## [YOUR TASK]
Would you please copy only the lines from the line that contains "The height and" to the end of the data below, exactly, leaving every picture out?

## [Data extracted from a collection]
◇ ◇ ◇ ◇ ◇ ◇ ◇

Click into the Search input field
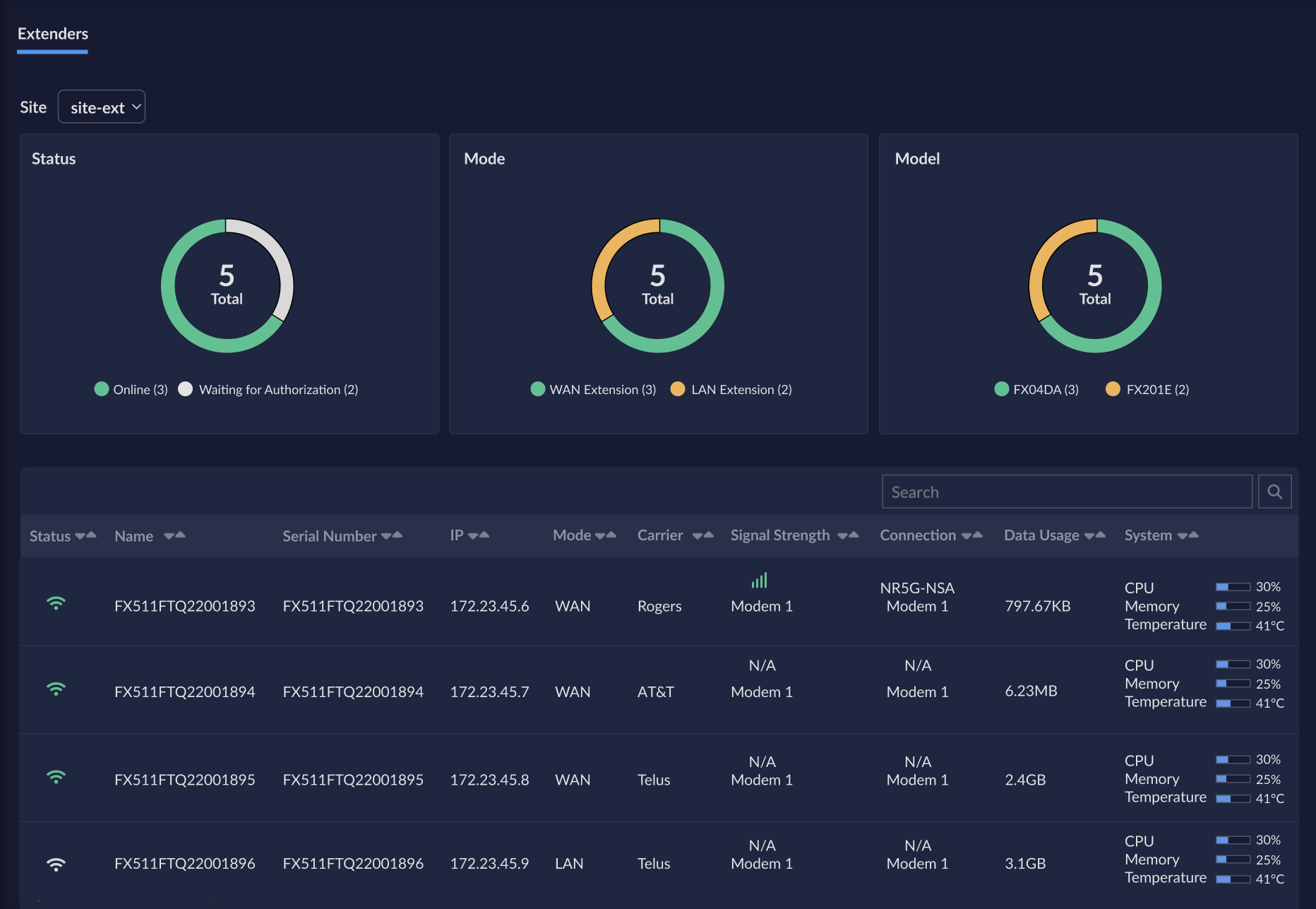Viewport: 1316px width, 909px height. (x=1067, y=492)
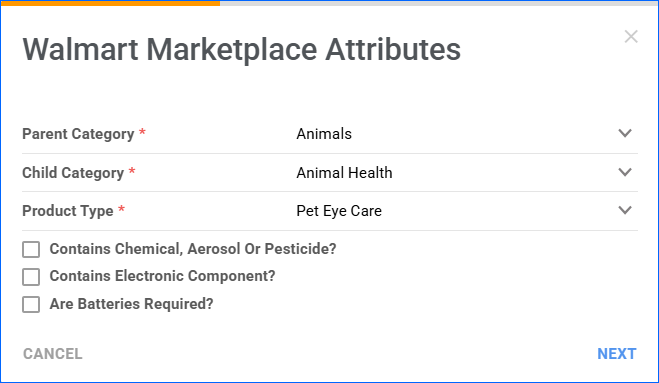Enable Contains Chemical, Aerosol Or Pesticide checkbox
This screenshot has height=383, width=659.
coord(31,249)
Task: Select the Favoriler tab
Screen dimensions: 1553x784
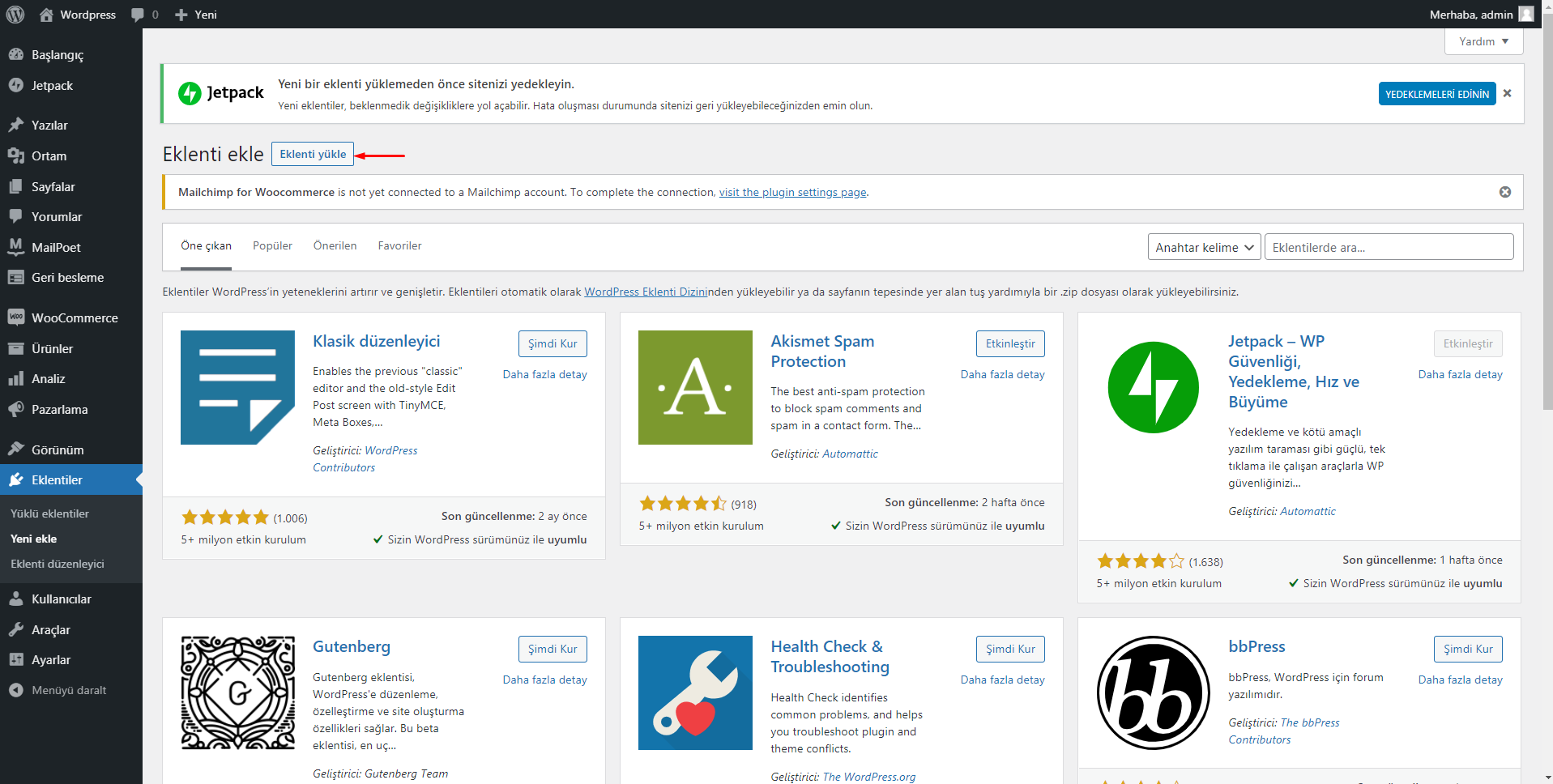Action: coord(399,245)
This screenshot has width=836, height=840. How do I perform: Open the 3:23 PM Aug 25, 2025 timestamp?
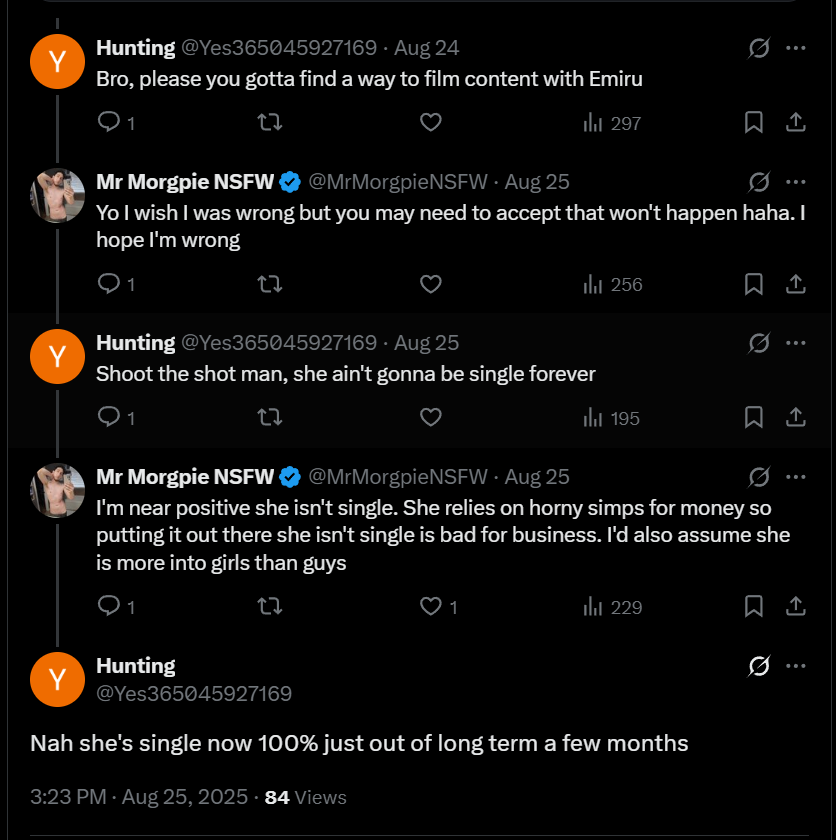139,797
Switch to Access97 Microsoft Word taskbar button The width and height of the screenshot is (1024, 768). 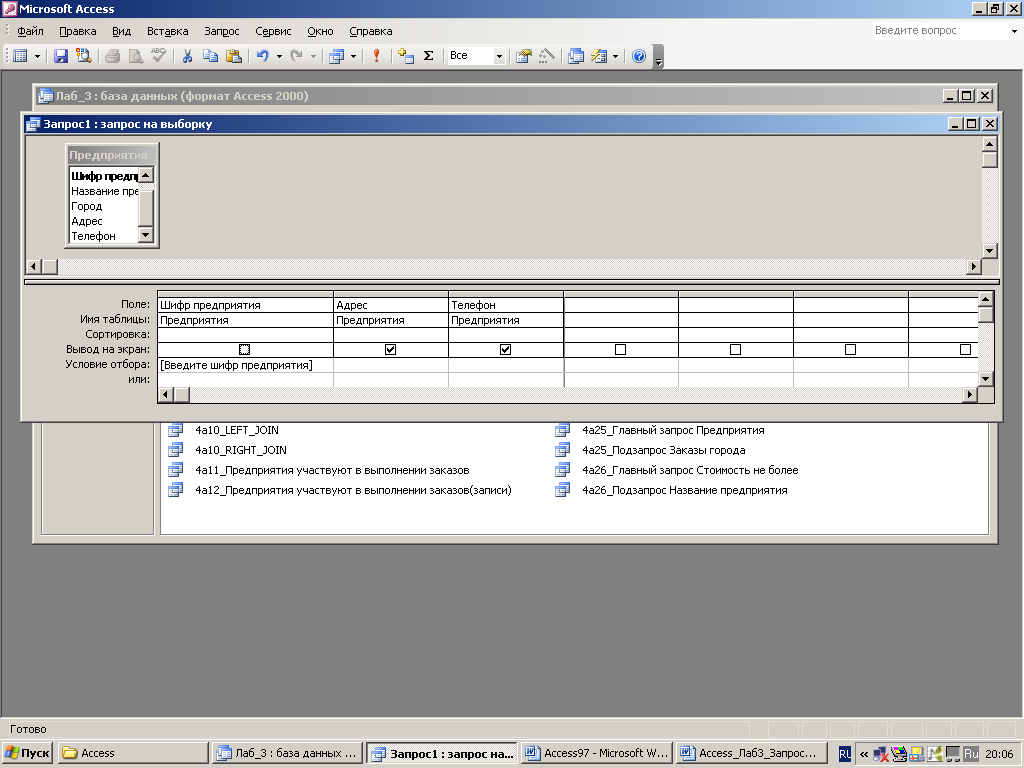click(597, 753)
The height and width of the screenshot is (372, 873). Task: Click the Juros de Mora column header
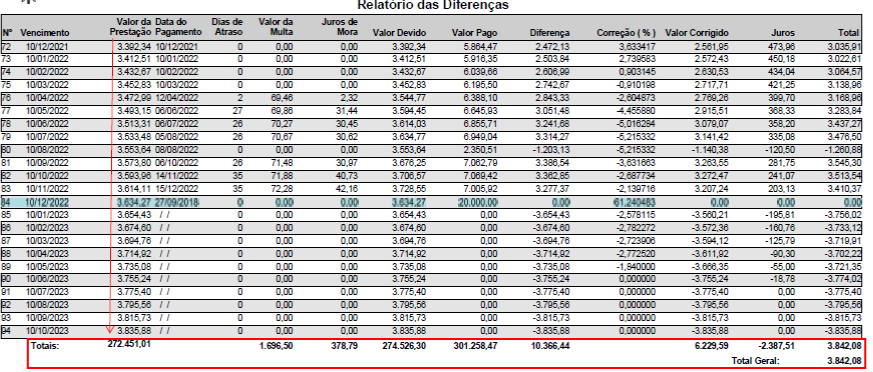tap(340, 27)
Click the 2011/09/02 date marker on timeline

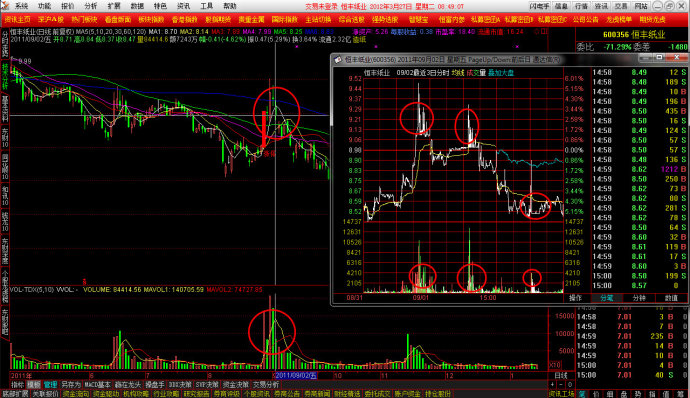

◇ ◇ ◇ ◇ ◇ ◇ ◇

## [SOLUTION TO THIS TASK]
The height and width of the screenshot is (372, 873). Task: Click the Juros de Mora column header
tap(340, 27)
Click the 2011/09/02 date marker on timeline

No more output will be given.